55. Section 436 of the Act provides:
"(1) When inspectors are appointed under section 431 or 432 to
investigate the affairs of a company, the following applies
in the case of -
(a) any officer or agent of the company,
(b) any officer or agent of another body corporate whose
affairs are investigated under section 433 and
(c) any such person as is mentioned in section 434(2).

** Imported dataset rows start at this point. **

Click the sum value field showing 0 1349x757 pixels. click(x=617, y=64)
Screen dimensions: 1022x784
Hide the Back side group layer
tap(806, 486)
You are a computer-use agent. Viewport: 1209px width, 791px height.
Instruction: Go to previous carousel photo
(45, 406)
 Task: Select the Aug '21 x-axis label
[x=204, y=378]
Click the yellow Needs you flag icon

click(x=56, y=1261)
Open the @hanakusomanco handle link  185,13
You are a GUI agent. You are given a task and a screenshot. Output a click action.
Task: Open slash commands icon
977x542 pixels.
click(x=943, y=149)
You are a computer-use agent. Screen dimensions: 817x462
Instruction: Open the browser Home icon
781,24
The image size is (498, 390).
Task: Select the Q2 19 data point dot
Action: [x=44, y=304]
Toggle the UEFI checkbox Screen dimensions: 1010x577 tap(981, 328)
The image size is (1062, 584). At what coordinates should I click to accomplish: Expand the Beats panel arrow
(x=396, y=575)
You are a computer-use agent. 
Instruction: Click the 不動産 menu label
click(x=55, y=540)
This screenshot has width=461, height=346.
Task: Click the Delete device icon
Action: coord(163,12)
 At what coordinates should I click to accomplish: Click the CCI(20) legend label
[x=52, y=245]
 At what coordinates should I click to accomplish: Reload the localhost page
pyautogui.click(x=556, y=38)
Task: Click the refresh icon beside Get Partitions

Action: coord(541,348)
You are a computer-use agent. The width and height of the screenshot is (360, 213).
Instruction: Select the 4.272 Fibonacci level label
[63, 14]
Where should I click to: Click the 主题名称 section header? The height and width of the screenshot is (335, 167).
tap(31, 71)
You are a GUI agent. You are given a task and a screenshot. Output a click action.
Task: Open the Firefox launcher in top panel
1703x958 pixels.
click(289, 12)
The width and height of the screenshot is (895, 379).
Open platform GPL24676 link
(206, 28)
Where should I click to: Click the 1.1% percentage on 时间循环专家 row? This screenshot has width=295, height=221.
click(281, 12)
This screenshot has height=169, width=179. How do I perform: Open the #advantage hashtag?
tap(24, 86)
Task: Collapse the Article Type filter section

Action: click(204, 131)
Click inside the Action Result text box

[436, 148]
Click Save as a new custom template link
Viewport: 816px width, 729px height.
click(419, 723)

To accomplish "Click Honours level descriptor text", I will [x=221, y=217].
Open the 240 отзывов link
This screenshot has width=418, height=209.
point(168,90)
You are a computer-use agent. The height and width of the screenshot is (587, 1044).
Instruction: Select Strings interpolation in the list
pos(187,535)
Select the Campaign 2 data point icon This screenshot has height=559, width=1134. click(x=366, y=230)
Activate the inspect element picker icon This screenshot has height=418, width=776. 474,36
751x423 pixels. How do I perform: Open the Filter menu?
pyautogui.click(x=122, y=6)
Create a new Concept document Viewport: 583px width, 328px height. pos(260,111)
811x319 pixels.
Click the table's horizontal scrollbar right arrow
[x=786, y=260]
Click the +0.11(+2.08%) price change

Section 434(4) applies with regard to references in this
sub-section to an officer or agent.
(2) If that person -
(a) refuses to produce any book or document which it is
his duty under section 434 or 435 to produce, or
(b) refuses to attend before the inspectors when required
to do so, or
(c) refuses to answer any question put to him by the
inspectors with respect to the affairs of the company
or other body corporate (as the case may be) the
inspectors may certify the refusal in writing to the
court.
(3) The court may thereupon enquire into the case, and, after
hearing any witnesses who may be produced against or on
behalf of the alleged offender and after hearing any
statement which may be offered in defence, the court may
punish the offender in like manner as if he had been guilty
of contempt of the court."
56. Contempt of court in this context may be punished by the
imposition of a fine or by committal to prison for a period not
exceeding two years.
Provisions of the Police and Criminal Evidence Act 1984
57. Section 76 of the Police and Criminal Evidence Act 1984 (PACE)
provides as relevant:
"1. In any proceedings a confession made by an accused person may
be given in evidence against him in so far as it is relevant to
any matter in issue in the proceedings and is not excluded by the
court in pursuance of this section.
2. If, in any proceedings where the prosecution proposes to give
in evidence a confession made by an accused person, it is
represented to the court that the confession was or may have been
obtained-
(a) by oppression of the person who made it; or
(b) in consequence of anything said or done which was
likely, in the circumstances existing at the time, to
render unreliable any confession which might be made by him
in consequence thereof,
the court shall not allow the confession to be given in evidence
against him except in so far as the prosecution proves to the
court beyond a reasonable doubt that the confession
(notwithstanding that it might be true) was not obtained as
aforesaid..."
58. Section 78 provides as relevant:
"1. In any proceedings the court may refuse to allow the evidence
on which the prosecution proposes to rely to be given if it
appears to the court that, having regard to all the
circumstances, including the circumstances in which the evidence
was obtained, the admission of the evidence would have such an
adverse effect on the fairness of the proceedings that the court
ought not to admit it."
III. OPINION OF THE COMMISSION
A. Complaint declared admissible
59. The Commission has declared admissible the applicant's complaint
that he has been deprived of a fair hearing as a result of the use at
his trial of incriminating statements obtained from him by the DTI
Inspectors in exercise of their statutory powers of compulsion.
B. Point at issue
60. The issue to be determined is whether there has been a violation
of Article 6 para. 1 (Art. 6-1) of the Convention.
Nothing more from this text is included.